# New to smoking and smoker build



## achilles223 (Sep 24, 2020)

In the process of building my own smoker. Im no pro at welding but i can stick two pieces of metal together. Im going all 1/4” thickness. Smoke chamber is 20” diameter and 36” long. Smoke box is 20x20x20. Based my design of LSG smoker.  Lmk what u guys think. Also any tips and advice welcome


----------



## JLeonard (Sep 24, 2020)

Looks real good to me (no expert here). But, I think the best thing to do is send it to me and lemme test it for a while to make sure you got it right. LOL. Welcome to the forum.  And for real, I like your design.
Jim


----------



## achilles223 (Sep 24, 2020)

Thanks man. Should be finishing it up in the next few days.


----------



## Brokenhandle (Sep 24, 2020)

Welcome from Iowa! Smoker looks good! What's gonna be your first smoke? Looking forward to it 

Ryan


----------



## kruizer (Sep 24, 2020)

Welcome to SMF from Minnesota.


----------



## phathead69 (Sep 24, 2020)

weld's look pretty dang good. good looking smoker


----------



## SmokinAl (Sep 24, 2020)

Welcome to SMF!
That is a fine looking smoker!
Can’t wait to see it in action!
Al


----------



## JC in GB (Sep 24, 2020)

Nice looking rig.  Can't wait to see some food pics off that bad boy...

JC


----------



## achilles223 (Sep 24, 2020)

Thanks all.. might break it in this weekend with some grilling. Maybe some beef fajitas. (Texas) then gonna try my first brisket. Never done one so will see how it turns out.


----------



## thirdeye (Sep 24, 2020)

I think it looks great, with the 1/4" steel I bet it's heavy but that will come in handy when cooking. With your fabrication skills, if you ever get into a situation where you are transporting often on a trailer, you could easily add some pneumatic wheels which also helps on a lawn or in gravel.   I didn't see intake venting on the firebox, what is your plan there?

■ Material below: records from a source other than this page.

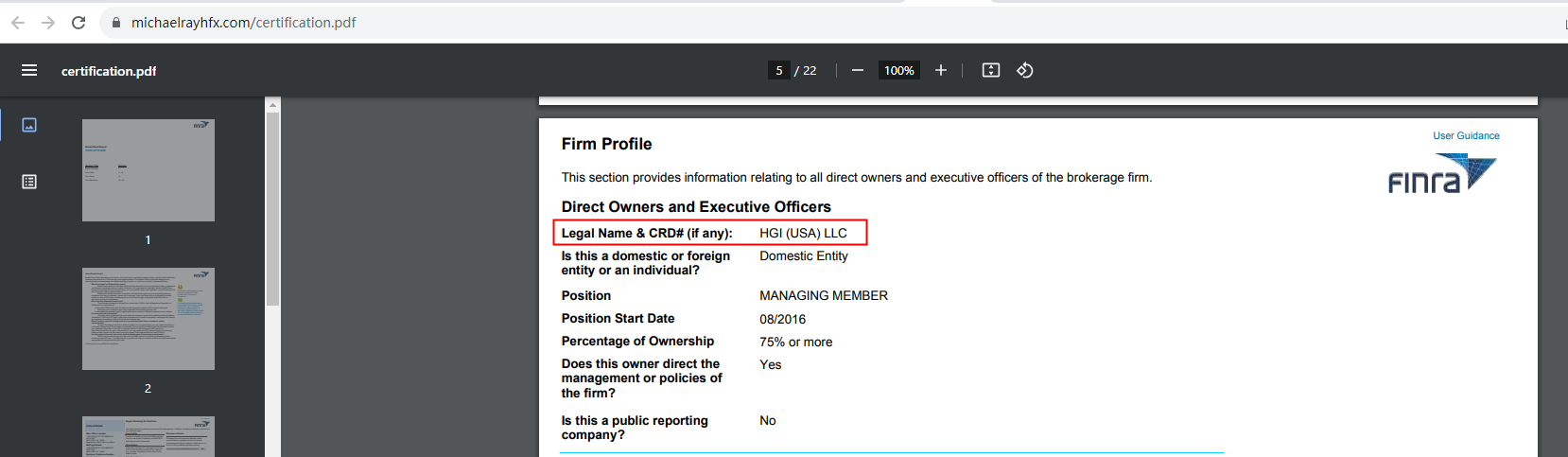Switch to document outline view
1568x457 pixels.
[29, 182]
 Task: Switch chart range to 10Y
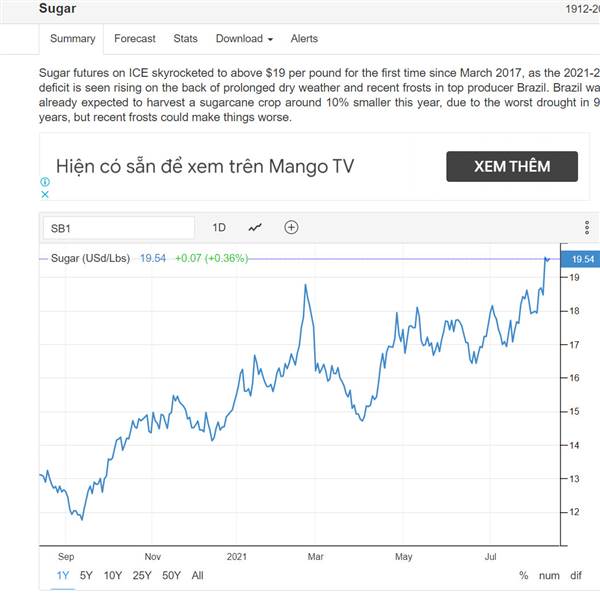coord(113,576)
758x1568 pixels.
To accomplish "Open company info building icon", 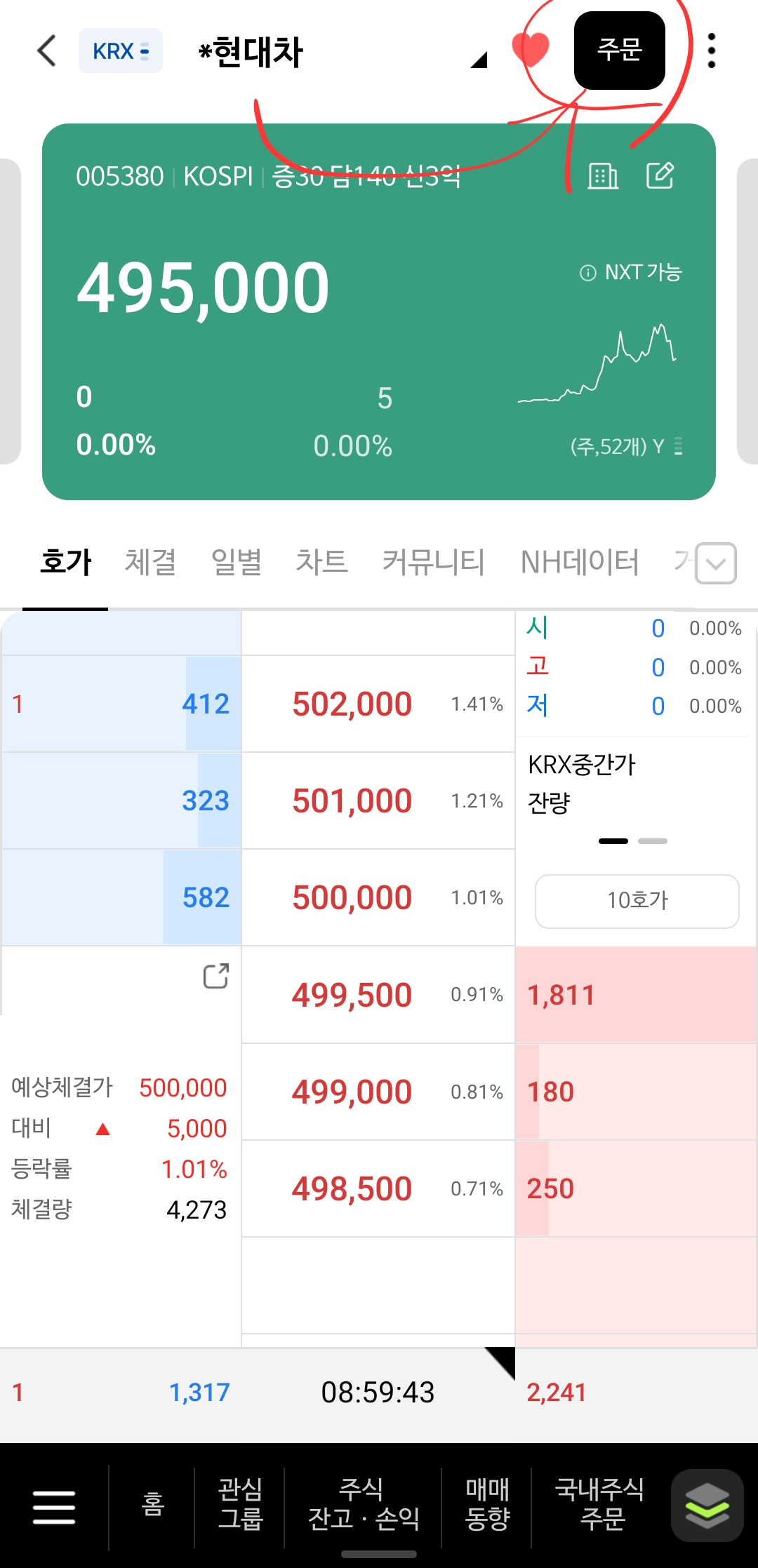I will (x=603, y=176).
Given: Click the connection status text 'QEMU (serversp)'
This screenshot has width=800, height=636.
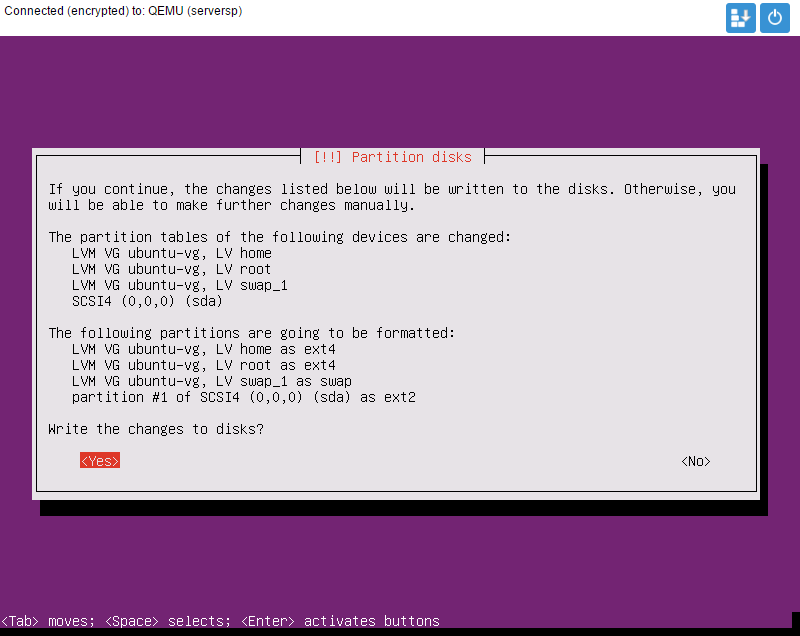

The only adders I could see would be a shelf in front of the cooking chamber, a folding shelf would be better.  You might consider a warming box or additional shelf on the firebox.  By using fire bricks inside the firebox you can make it super efficient, and a charcoal basket is also something to consider.  Not sure what your climate is, but I've seen some cookers with brackets that hold a frame for an awning.


----------



## sawhorseray (Sep 24, 2020)

Welcome from Gilbert, AZ! Looks to be a first class job from where I'm sitting, nice work. I just did a rack of spares on my SQ36 offset yesterday so I just went out and snapped a couple of pics of the firebox vents and the pullout tray and raised grill. I get great air flow and heat control with this unit, cleanup is pretty darned easy too. Vents are on each side of the firebox. RAY


----------



## robrpb (Sep 24, 2020)

Looks great. Nice job.


----------



## achilles223 (Sep 24, 2020)

Shelf and vet opening coming soon. Thanks for the advice


----------



## terryd (Sep 24, 2020)

Looks good! Let's see some smoke rolling out of it!


----------



## achilles223 (Sep 25, 2020)

Just need to add vents to the fire box.


----------